If you support efforts to reduce the epidemic of gun violence in this country, you should thank Senate Judicial Proceedings Committee Chairman Brian Frosh for the great work he did on the evening of Feb. 21 and then this week on the floor of the Senate.
Frosh, who has been an advocate for stricter gun legislation throughout his General Assembly career, guided Gov. Martin O’Malley’s Firearm Safety Act of 2013 from his committee to the Senate floor by a 7-4 vote. By allowing amendments that reduced the fee for licenses and extended the period of the license as well as eliminating the training requirement for former police officers, Frosh undercut some of the opposition while retaining the key provisions regarding licenses and fingerprinting.
Getting the bill out of committee was only one step, but it was an important one.

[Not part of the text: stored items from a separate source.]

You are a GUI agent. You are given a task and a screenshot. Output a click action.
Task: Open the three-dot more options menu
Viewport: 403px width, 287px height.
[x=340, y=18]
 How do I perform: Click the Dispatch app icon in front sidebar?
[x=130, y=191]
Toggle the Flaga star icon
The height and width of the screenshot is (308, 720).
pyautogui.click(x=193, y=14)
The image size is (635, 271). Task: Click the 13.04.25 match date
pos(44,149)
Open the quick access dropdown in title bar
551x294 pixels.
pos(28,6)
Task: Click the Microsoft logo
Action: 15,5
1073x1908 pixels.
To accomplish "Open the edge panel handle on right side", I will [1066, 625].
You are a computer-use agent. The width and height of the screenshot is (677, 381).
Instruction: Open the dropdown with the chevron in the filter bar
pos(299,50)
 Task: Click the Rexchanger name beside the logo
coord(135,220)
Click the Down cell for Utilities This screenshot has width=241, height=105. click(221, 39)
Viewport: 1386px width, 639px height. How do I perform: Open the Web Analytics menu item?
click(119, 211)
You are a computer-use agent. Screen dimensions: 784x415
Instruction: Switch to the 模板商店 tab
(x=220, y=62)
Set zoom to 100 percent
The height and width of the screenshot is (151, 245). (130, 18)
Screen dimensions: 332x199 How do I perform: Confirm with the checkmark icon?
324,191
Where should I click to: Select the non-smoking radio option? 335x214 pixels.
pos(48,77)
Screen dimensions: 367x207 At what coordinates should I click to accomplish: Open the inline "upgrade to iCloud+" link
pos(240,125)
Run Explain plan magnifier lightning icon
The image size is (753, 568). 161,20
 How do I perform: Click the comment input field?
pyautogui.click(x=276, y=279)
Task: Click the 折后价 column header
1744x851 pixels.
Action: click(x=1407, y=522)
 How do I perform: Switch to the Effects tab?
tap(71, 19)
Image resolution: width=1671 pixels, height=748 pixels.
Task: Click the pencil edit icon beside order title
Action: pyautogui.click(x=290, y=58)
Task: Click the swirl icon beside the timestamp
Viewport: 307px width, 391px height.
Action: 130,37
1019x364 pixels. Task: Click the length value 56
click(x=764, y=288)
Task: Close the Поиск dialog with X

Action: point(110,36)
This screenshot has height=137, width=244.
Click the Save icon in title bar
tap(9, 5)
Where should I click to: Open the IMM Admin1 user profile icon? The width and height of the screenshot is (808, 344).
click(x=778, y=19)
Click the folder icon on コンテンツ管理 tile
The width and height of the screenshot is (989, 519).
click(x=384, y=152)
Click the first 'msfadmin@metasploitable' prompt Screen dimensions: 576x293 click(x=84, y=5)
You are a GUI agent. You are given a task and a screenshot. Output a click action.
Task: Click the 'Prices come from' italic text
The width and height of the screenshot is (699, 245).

More legislative proposals die at the committee level than at any other place in the process. Having said that, Senate proponents had to fight off numerous floor amendments solely intended to weaken serious regulation of guns. There does not seem to be much middle ground on this issue.
Despite a long history of constitutional interpretation that put limits on even the most revered right of free speech, gun advocates continue to contend that the Second Amendment bestows an absolute right. Some even go further and claim that right comes from God. It’s hard to have a serious conversation with someone at that starting point.
Similarly, the argument that private ownership of guns is necessary to resist some future tyrannical government can’t be traced to any constitutional history. Misquoting Thomas Jefferson, who wasn’t even involved in the writing of the Constitution, is generally the best they can do.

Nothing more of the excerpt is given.